Music of the Soul


Soul music derived from 1950’s R&B and became a distinct genre in the ’60s. Soul music became most popular in the ’70s. It is called soul music because of the sound that comes from the use of rhythms, musical and formal structures from Black gospel music. The elements from the soul genre eventually replaced blues, jazz, and pop.

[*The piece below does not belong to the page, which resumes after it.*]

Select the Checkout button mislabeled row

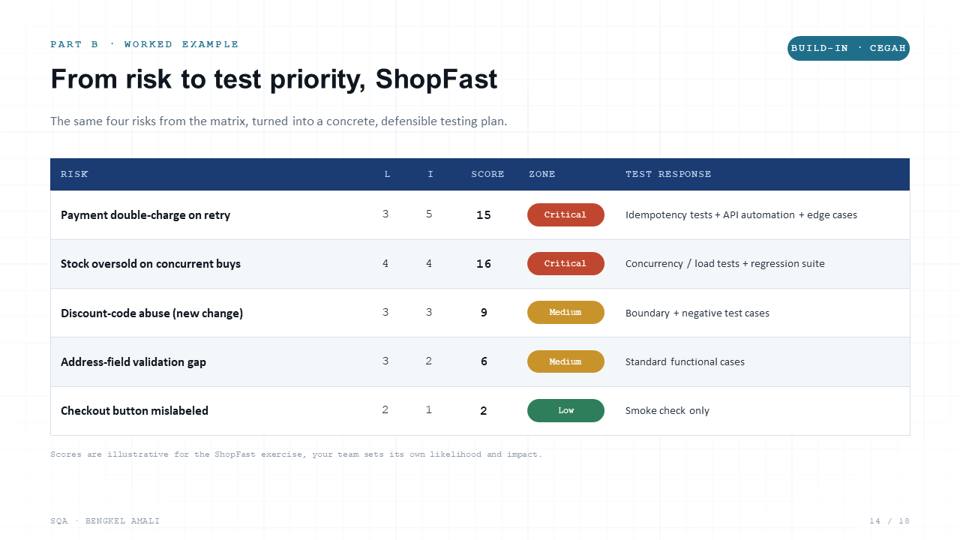[480, 411]
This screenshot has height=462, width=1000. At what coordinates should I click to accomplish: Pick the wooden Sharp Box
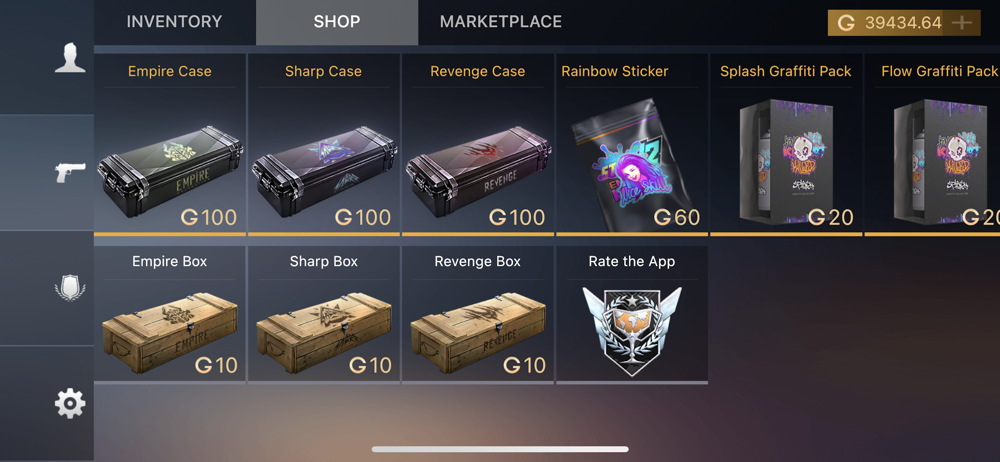coord(323,315)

Soul music is characterized with a common meter, call-response structures, gospel harmonic progressions, gospel vocal phrasing, inflections, and melismas. A major part of soul music is its use of horn instruments, organ/piano, bass, drum kit, and guitar. Soul music also took traditional gospel songs and turned them into secular music, such as “In the Midnight Hour” by Wilson Pickett and “Lovable” by Sam Cooke.

Social Implications

Soul music had a major contribution to the Modern Civil Rights Movement and the Black Power Movement. During the Civil Rights Movement the performers would turn spirituals, gospel music, and R&B into freedom songs during their different protests. From these songs came a mixture of sacred and secular music. The term “soul” became a huge element in the black community during the Black Power Movement during times of destruction and uprisings. To identify as someone thats apart of the movement people would hang signs in their stores that read “soul brother”. During 1965 black radio stations would identify their stations as “Soul Radio”. Soul became a label for black culture, from the music we listened to, to the clothes we wore, and even our way of talking.

Important Performers

Ray Charles, James Brown, and Sam Cooke were the pioneers of soul music. They all have roots in gospel music which gave them their transition to soul music. Ray Charles was the first to include components from Black church, from structure to harmony, rhythym organization, and vocal style. James Brown created his own rhtyhmic conception called Polyrhythmic structures, which is several contrasting rhythms played at one time. Sam Cooke created the song “A Change is Gonna Come” which many scholars believe is the transition from rhythym and blues to soul music.

Future Genres

In the early 1970’s soul music had been influenced by psychedelic rock, which fused together to become psychedelic soul music.


In my opinion, soul music is a very powerful genre and really influenced a generation. I love the impact it had on social movements, and how it is still around even today.